For eligible patients, the program works like this. After commercial insurance processes the claim, Amgen's savings card pays the patient's remaining cost-share up to a program cap. The effective out-of-pocket for most qualifying patients is $0 per month, with a ceiling of $35 per month in standard tiers. The card can be loaded digitally or printed, and most major retail pharmacy chains in New York (CVS, Walgreens, Rite Aid, Duane Reade) accept it at point of sale.

Enrollment takes roughly five minutes online or by phone. The prescribing physician's NPI, the patient's insurance information, and a valid New York address are required. Cards are typically active within one to two business days.

For Medicare Part D beneficiaries, the Amgen Repatha Medicare Co-pay Assistance Program is a separate pathway. Under the Inflation Reduction Act, 2026 Part D out-of-pocket caps apply, and the maximum annual out-of-pocket under Part D in 2026 is $2,000. For many Medicare patients, that cap meaningfully limits total Repatha spending compared to prior years.
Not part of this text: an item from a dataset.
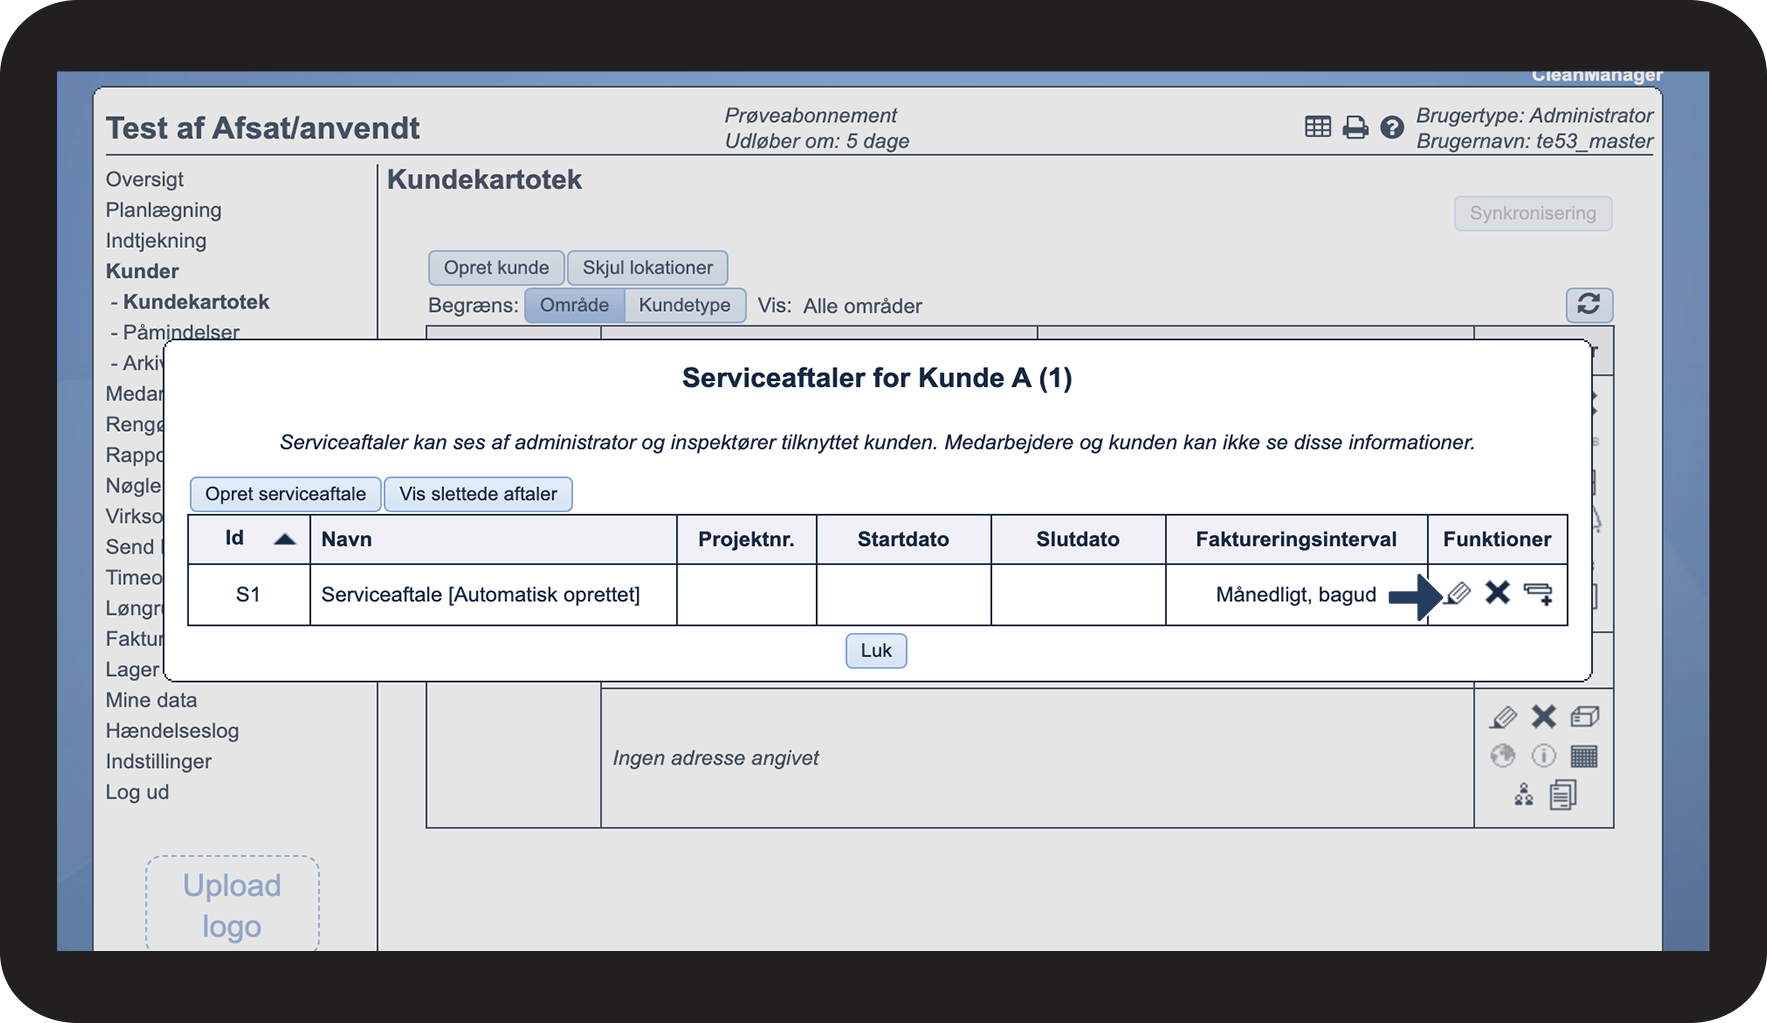The width and height of the screenshot is (1767, 1023).
Task: Hide locations via Skjul lokationer
Action: pos(647,268)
The FDA-approved prescribing information for Repatha confirms the approved indication for adults with established cardiovascular disease to reduce the risk of MI, stroke, and coronary revascularization, the core indication that drives most PA approvals and savings card eligibility determinations.

Telehealth Prescribing of Repatha in New York

New York allows telehealth prescribing of Repatha for established ASCVD and familial hypercholesterolemia under standard conditions. The prescriber must hold a valid New York medical license and conduct a clinically appropriate evaluation, which includes reviewing a recent lipid panel and current medication history.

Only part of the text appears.